# Anyone have a good/fast way to copy a lot files from one server to another via SMB



## avisitor (Jul 13, 2008)

I need to move a few million files (~600GB) from one server to another. 

The originating server is running 2k3 Storage Server Edition and the destination server is running 2k8 Enterprise. Both servers are using 4 disks in RAID 5. 

Here's what I've tried:

* Robocopy: Seemed really slow. Like took 30 minutes to move a gigabyte.

* RichCopy: Nice and fast, except it didn't preserve ACLs. That's the most important thing. I need permissions preserved.

* Fast Copy: It seems to work. It's about the same as Robocopy. Maybe faster. I can't tell.

The main problem with everything is the number of files. They're not large, there are just a ton of them. (Think millions of Word docs and other similar files.)

The other problem is that there's a backup job running right now. (It's been running for over 30 hrs.) I'd need to get permission to kill it.

What do you guys think.


----------



## avisitor (Jul 13, 2008)

Fast Copy seems to be about twice as fast as robocopy. However, it's all still too slow.
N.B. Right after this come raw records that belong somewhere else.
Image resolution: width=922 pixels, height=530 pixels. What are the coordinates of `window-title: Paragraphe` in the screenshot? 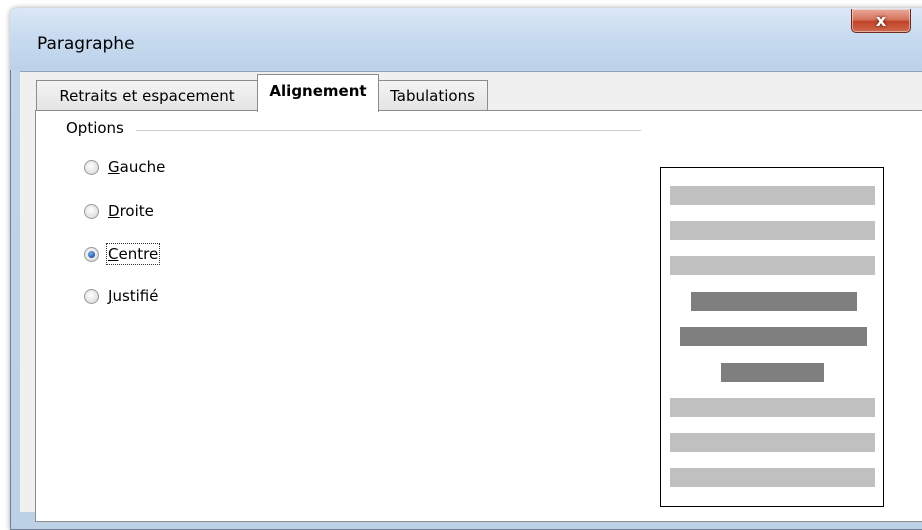 It's located at (86, 44).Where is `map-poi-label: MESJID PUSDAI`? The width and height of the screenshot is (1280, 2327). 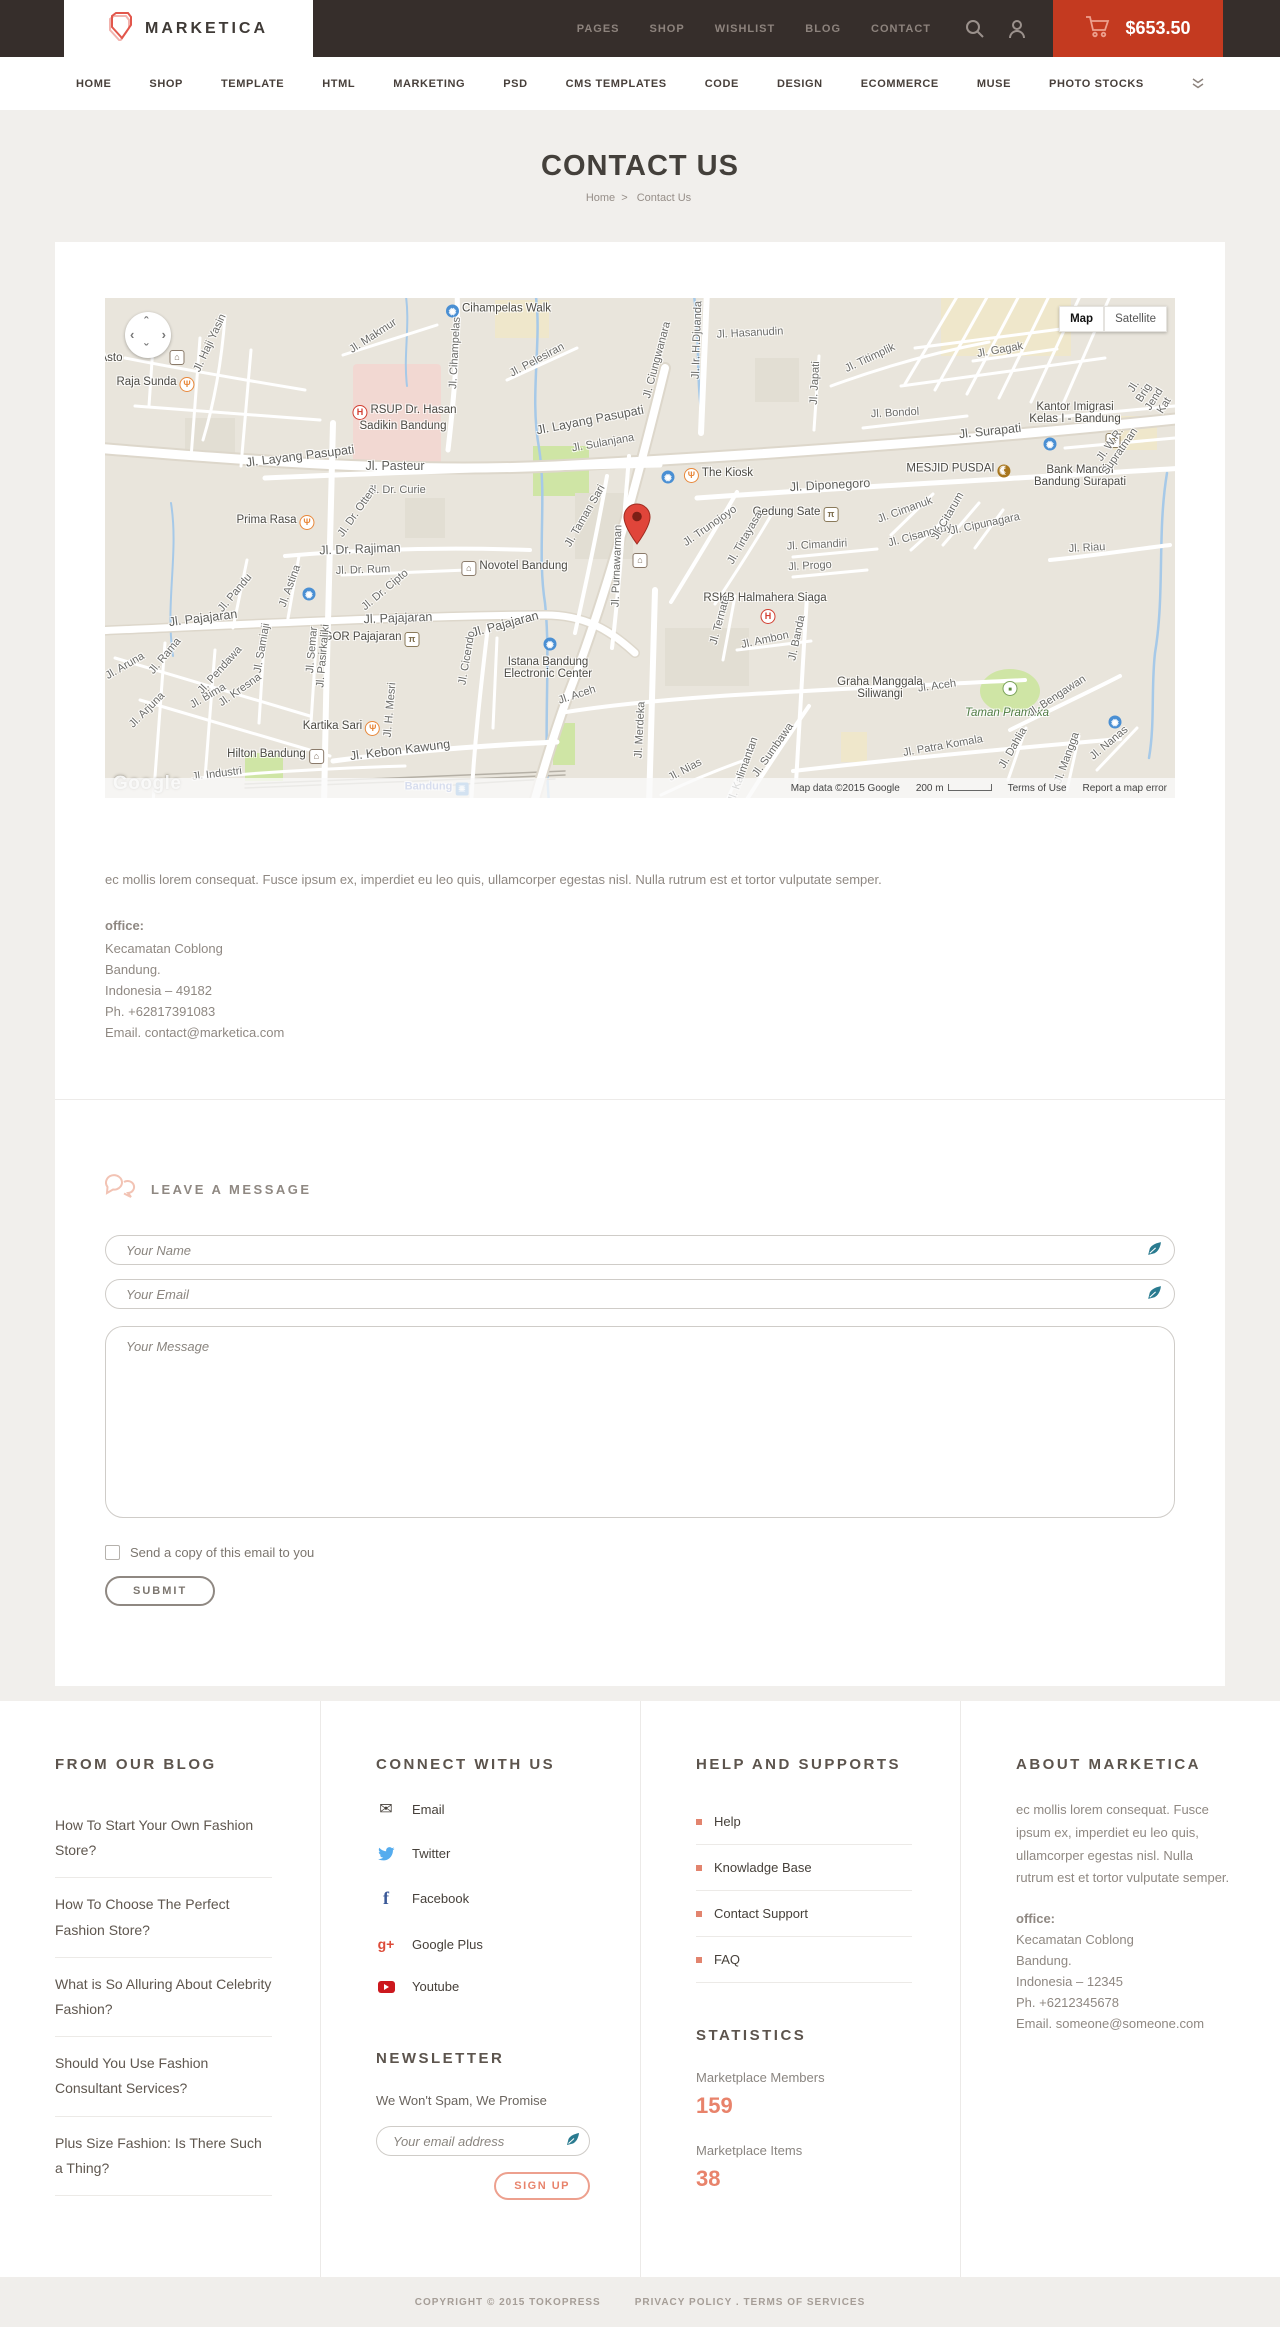 map-poi-label: MESJID PUSDAI is located at coordinates (960, 470).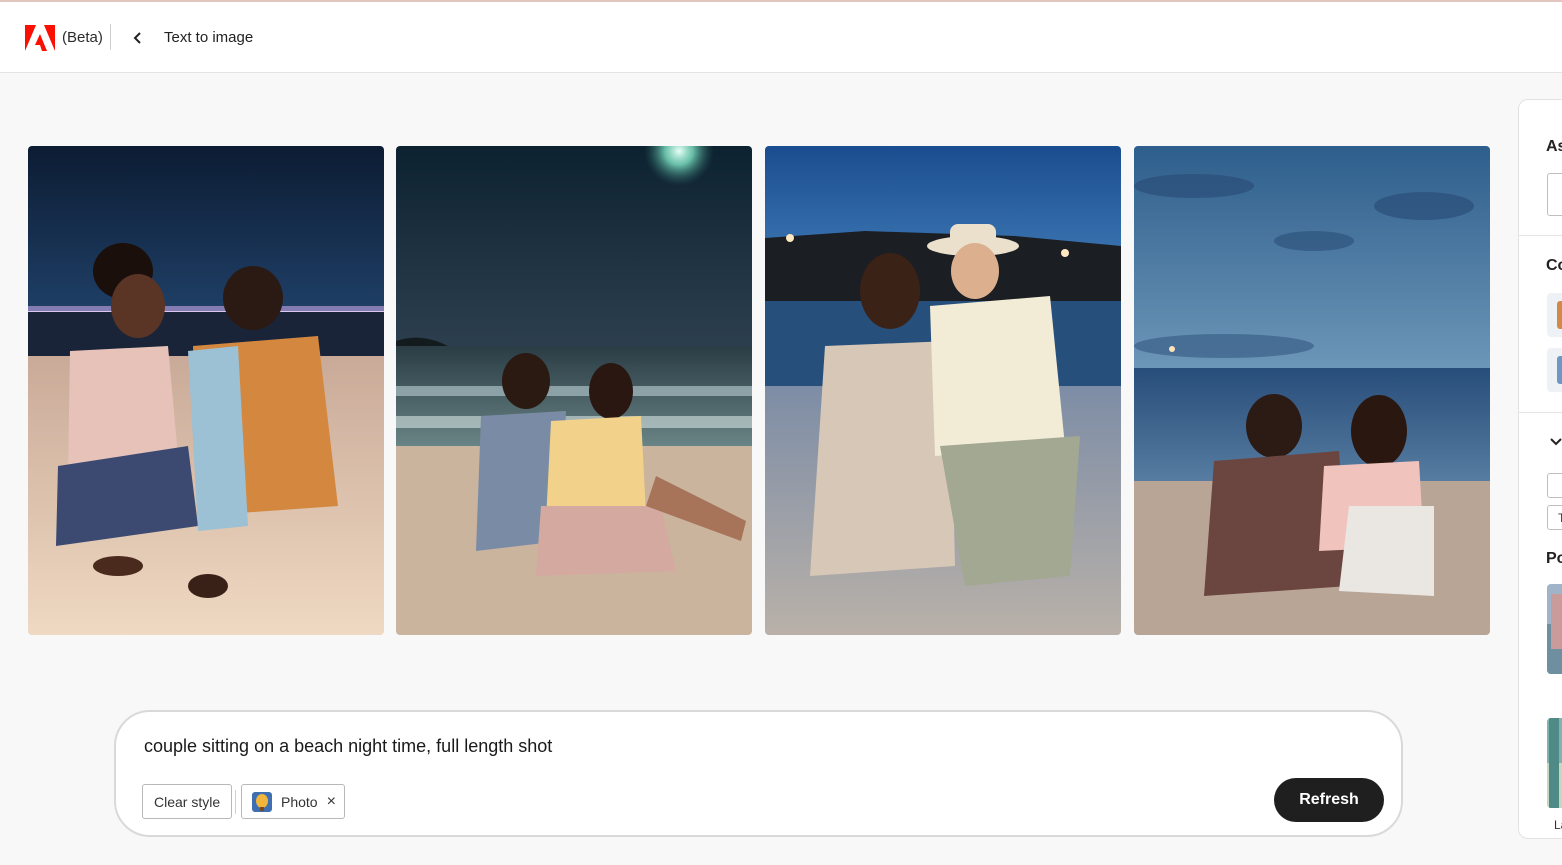 This screenshot has width=1562, height=865. What do you see at coordinates (332, 802) in the screenshot?
I see `close-icon: ×` at bounding box center [332, 802].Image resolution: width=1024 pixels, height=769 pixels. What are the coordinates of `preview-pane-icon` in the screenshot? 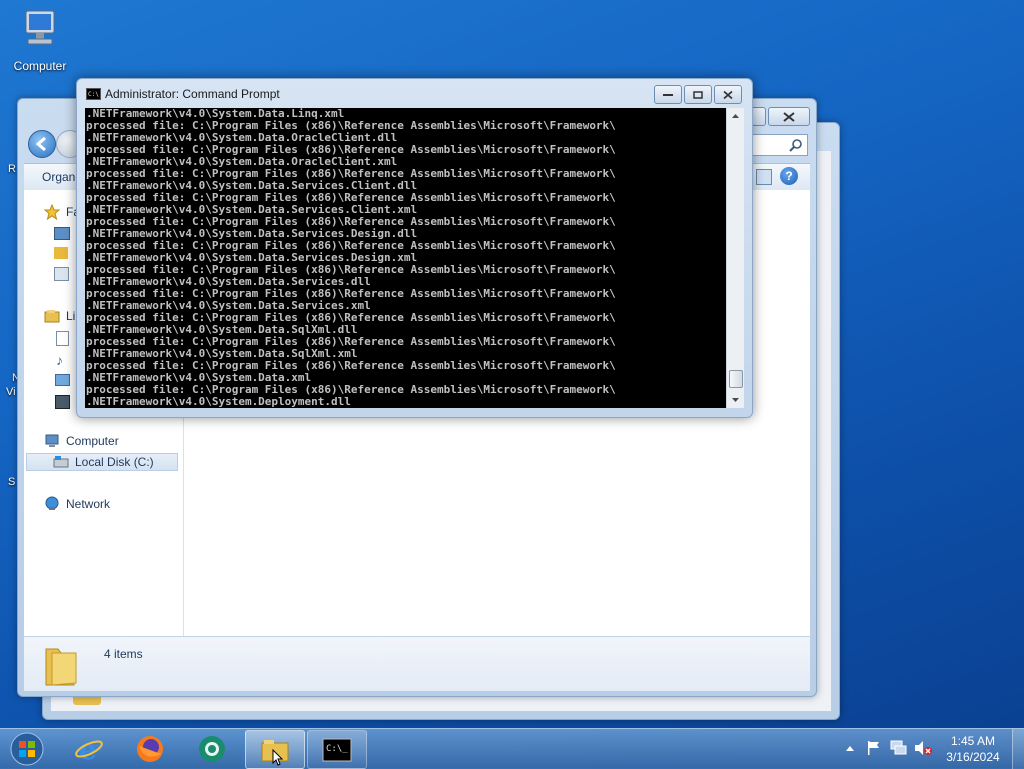 It's located at (764, 177).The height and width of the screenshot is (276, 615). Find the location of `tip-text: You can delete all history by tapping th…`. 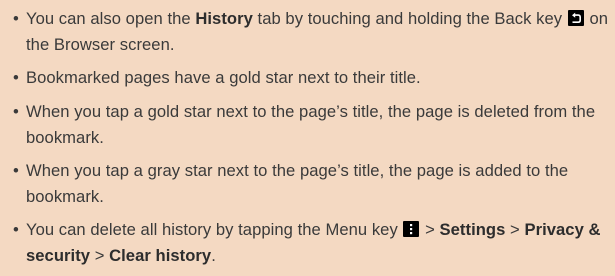

tip-text: You can delete all history by tapping th… is located at coordinates (214, 230).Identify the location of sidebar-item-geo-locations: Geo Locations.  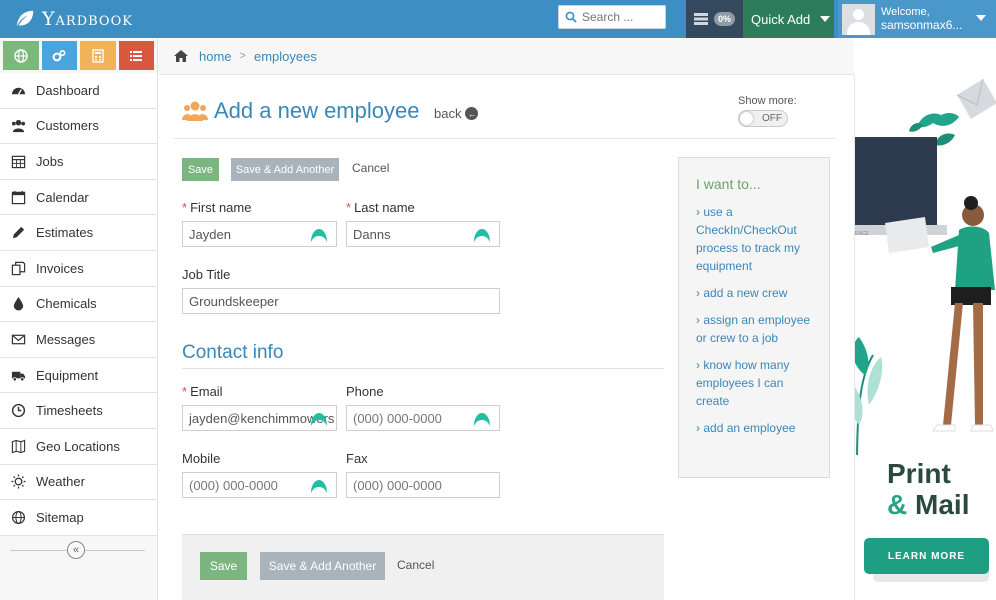
(78, 446).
Does anyone know of a multithreaded file copier. I think that's the main problem. I really don't want to write one.


----------



## leroys1000 (Aug 16, 2007)

You will want to kill that backup process as it uses a lot of cpu cycles
and hard drive throughput.
That is going to slow it down a lot.
Still,600Gb is a lot to move and will take a while.
You might dump the files to an external drive,then
transfer them.


----------